▶ [EXERCISE TEXT]
Joining the discussion a bit late (week 2) … CatholicMom.com is discussing Sherry Weddell’s new book Forming Intentional Disciples: The Path to Knowing and Following Jesus (OSV). You can read more about the “Lawn Chair Catechism” series here.
This week, there are two questions in the discussion guide:
(1) Have you always been Catholic? How did the instruction and mentoring you received help you – or prevent you – from having a personal relationship with God?
I didn’t become Catholic until I was 30, although the process began nearly ten years before, when I was an evangelical Protestant missionary-in-training. I had been raised to believe that Catholics aren’t “really” Christians, and yet looking back God put faithful Catholics in my path to challenge that idea from my earliest years: my Catholic cousins, who taught me the sign of the cross (and whose First Communion celebrations I coveted); my childhood next-door neighbors, the Bells, who were unfailingly kind even when I commented bluntly on the statuary in their home; my Catholic boyfriend who, when I was pressured to end the relationship, forced me to consider seriously for the first time “what’s so bad about being Catholic?” And finally, a Baptist minister friend whose own conversion (and resignation from his church post) made me seriously consider the teachings of the Catholic Faith.

▶ [PROMPT 1] Decide whether each statement agrees with the post, answering yes or no and quoting the words from the post that settle it: (a) The writer became Catholic at age 30. (b) This week's discussion guide has three questions. (c) The writer's cousins taught the writer the sign of the cross.
▶ [PROMPT 2]
Answer these questions from the post:
(a) Who wrote the book being discussed?
(b) What name does the post give the writer's childhood next-door neighbors?
(c) Whose conversion made the writer seriously consider Catholic teachings?
Rely only on the post above for your answers.

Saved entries
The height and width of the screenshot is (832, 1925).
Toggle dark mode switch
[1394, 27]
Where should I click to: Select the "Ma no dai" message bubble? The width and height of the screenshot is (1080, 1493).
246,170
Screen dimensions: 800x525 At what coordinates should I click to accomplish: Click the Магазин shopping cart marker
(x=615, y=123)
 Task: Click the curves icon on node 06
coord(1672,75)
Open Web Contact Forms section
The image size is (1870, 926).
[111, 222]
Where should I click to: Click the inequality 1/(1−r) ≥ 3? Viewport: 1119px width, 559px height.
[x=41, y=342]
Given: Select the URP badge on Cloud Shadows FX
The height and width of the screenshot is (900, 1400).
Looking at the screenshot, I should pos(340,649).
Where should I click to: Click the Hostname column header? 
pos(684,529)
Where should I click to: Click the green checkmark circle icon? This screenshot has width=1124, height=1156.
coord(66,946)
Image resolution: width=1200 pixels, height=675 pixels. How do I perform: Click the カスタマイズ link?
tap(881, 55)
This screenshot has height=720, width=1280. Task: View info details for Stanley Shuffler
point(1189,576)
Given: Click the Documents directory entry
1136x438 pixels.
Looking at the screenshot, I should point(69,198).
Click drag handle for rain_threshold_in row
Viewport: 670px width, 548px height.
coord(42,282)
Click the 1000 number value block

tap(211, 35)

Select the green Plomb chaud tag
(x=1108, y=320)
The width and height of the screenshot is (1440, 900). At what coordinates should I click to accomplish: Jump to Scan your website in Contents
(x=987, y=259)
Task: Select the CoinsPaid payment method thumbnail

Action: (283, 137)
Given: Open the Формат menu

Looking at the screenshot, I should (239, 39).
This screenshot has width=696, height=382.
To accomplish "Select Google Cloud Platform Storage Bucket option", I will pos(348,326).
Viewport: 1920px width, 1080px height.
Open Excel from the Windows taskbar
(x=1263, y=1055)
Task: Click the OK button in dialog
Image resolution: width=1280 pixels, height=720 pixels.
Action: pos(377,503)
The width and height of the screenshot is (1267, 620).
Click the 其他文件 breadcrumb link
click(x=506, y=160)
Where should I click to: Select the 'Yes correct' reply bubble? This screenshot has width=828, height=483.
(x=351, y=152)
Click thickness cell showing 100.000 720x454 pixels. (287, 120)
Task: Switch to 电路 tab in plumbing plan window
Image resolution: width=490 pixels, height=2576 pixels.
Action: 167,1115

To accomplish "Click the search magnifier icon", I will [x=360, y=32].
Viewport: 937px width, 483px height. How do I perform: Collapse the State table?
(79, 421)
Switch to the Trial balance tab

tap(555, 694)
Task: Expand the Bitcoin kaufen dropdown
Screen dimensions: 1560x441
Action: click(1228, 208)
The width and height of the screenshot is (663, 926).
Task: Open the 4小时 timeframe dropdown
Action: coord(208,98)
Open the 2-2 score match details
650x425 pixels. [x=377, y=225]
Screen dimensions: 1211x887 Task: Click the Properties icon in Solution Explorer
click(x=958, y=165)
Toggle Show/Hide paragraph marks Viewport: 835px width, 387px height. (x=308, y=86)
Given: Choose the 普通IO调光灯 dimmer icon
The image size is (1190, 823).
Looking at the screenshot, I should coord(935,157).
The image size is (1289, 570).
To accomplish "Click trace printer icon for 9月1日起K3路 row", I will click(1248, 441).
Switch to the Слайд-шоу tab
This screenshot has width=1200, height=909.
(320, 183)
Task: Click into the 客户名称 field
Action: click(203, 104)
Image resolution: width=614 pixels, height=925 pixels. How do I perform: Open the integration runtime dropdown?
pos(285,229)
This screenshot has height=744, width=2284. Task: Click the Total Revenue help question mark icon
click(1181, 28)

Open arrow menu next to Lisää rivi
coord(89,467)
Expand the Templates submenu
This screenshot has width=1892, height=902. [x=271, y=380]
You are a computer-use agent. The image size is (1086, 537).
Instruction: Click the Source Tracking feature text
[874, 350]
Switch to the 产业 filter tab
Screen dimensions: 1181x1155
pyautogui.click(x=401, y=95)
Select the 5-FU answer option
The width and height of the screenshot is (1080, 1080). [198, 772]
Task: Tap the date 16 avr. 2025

▶ [TASK ANSWER 1]
(a) Yes: "I didn’t become Catholic until I was 30"
(b) No: "This week, there are two questions in the discussion guide"
(c) Yes: "my Catholic cousins, who taught me the sign of the cross"

▶ [TASK ANSWER 2]
(a) Sherry Weddell
(b) The Bells
(c) A Baptist minister friend's